# Get it together already!



## BCC (Jun 9, 2004)

Alright, I figure I might as well get a journal going here. Monstar keeps pushing me to do so, and it doesn't seem like too bad of an idea.

 My goal is simple (in theory), it's to not be skinny and not be fat. For a little background, I began lifting weights when I was 14 and a half years old. I'm now 18 going on 19 at the end of this month. I started out around 119 pounds, since then I've been as heavy as 238. I haven't weighed myself recently, but I dieted down like crazy, had problems with depression, ect. I now look to be about 210-215 and 6-8 percent bodyfat. I'm around 5'10.

 Ok, now that I have that out of the way, onto a workout. I'm just getting back into heavier lifting, I didn't push things too much today but will be sure to in the near future. Today's was a leg workout, I alternate each leg workout beginning with hams first one week, and quads first the next week.

*SLDL*
  135x10
  225x10
  315x8
  405x6*     I guess this is the most I've stiff legged I think, but it wasn't too tough.

*Lying db leg curls*
  65x10
  85x6   Calve cramps killing me here.

*HS Seated leg Curl*
  2plates x 8
  3plates x 8
  2plates x 8

*ATF Squats*
  135x10
  225x5
  315x10
  405x3
  225x20  First 10 with my feet totally together, second 10 with slightly wider stance

*Paramount 'hack' squat*
  1 plate x 5
  2 plates x 5

*Single leg extension*
  130x6/6

  Then I did some calve stuff and that was that.


----------



## PreMier (Jun 9, 2004)

I look forward to seeing what kind of workouts you do.  Good luck.


----------



## M.J.H. (Jun 10, 2004)

Finally!  

Ouch, looks like some painful ATF squats Chase, keep it up.


----------



## BCC (Jun 10, 2004)

*Premier* - Thanks. I was looking through your journal, I like all the dropsets you've been doing lately. Especially the deads, real cool.
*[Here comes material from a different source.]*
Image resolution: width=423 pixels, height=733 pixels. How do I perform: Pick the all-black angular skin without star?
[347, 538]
*Monstar* - Yes, I've finally come around. Hopefully those squats will be moving back up to where they were when I was heavier. Soon.

 I did a little delt action today. This is the first time I've gotten back to training them alone. I think I like doing this better.

*Seated BB Military*
  45x20
  135x10
  155x10
  185x6
  155x10

*HS Isolateral Shoulder Press*
  180x8
  200x8
  220x8

*Cybex Machine Laterals*
  170x8
  160x8
  150x8

*Cable laterals one arm at a time*
  30x15/15
  40x12/12

  Nice little workout. I'm looking forward to training delts alone now.
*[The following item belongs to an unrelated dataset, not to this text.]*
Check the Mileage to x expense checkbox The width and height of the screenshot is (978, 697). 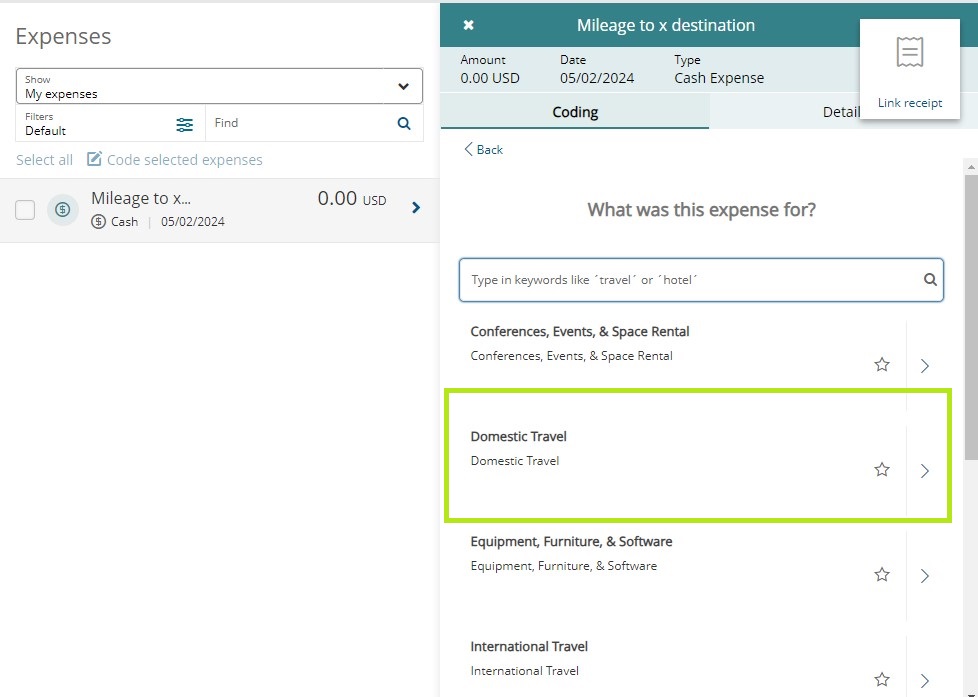(x=25, y=209)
 The attached picture will basically be the starting point for my journal. Hopefully I can pack on another 25-30 pounds before I diet next year.


----------



## naturaltan (Jun 10, 2004)

those my friend are some serious wheels!   and only 18 going on 19   You are set to become a very serious bb'er.  Keep up the great work!


----------



## Saturday Fever (Jun 10, 2004)

Woot!

 That's some badass SLDL's Chase.


----------



## M.J.H. (Jun 10, 2004)

Holy f*ck. 

Talk about some serious friggin' legs. Not only your legs but your upper body looks massive in the pic as well Chase. Keep up the hard work. Really hope that you continue updating your journal? Are you currently on cycle?


----------



## BCC (Jun 12, 2004)

*Naturaltan* - Thanks a lot. Hopefully serious bodybuilding is in my future.

*SF* - Thanks man, I just need to get my stiff legs up into the 500s now  Compete with you and Monstar

*Monstar* - Thanks mike. I will continue updating the journal as things go. And yes, I'm about 2 weeks into a cycle now.

  Today I did a little bit of chest.

*Flat BB Press 
	

	
	
		
		

		
			





 (5-1-2 tempo)*
  135x20
  190x5
  230x5
  255x5
  270x5
  230x12

*HS Incline Press*
  2pps x 6
  3pps+25 x 5
  3pps x 8

*Incline DB Flys*
  80x6 dropped to 60x8

  This is my lower volume chest workout of the week.


----------



## Monolith (Jun 12, 2004)

God damn, Ronnie is gonna look tiny next to you in a few years. 

Awesome weights, too.  Lookin forward to following this journal.


----------



## JerseyDevil (Jun 13, 2004)

Damn BCC, you look fantastic right now! You have some serious potential.


----------



## BCC (Jun 13, 2004)

*Monolith* - Lol thanks man, maybe in 20 years when Ronnie is an old frail bed ridden man I'll go visit and stand next to him and take that picture to make it true 

*JerseyDevil* - Thank you, I think it's just a matter of pulling myself together, which I'm in the process of. 


  I woke up with the itch to do some heavy back work today. So that is what I did.

*Bent over BB Rows*
  135x20
  225x10
  315x8
*375x8!*
  315x12

*HS Unilateral Row*
  2pps x 8
  4pps x 8
  4pps+25 x 10
  4pps+35 x 8
  4pps x 8

*BB Shrugs*
  315x10
  365x15
  315x15

*Cybex unilateral pull down, one arm at a time*
  210x8/8
  190x8/8

  Then a few calve things. Overall I was very pleased.


----------



## Monolith (Jun 13, 2004)

Holy christ, 375x8??


----------



## Saturday Fever (Jun 14, 2004)

No joke. That's insane.


----------



## PreMier (Jun 14, 2004)

Awesome workout.  Goddamn...


----------



## HomeYield (Jun 14, 2004)

Nice work as always!  You're still a joto though.


----------



## PreMier (Jun 16, 2004)

Any recent workouts?


----------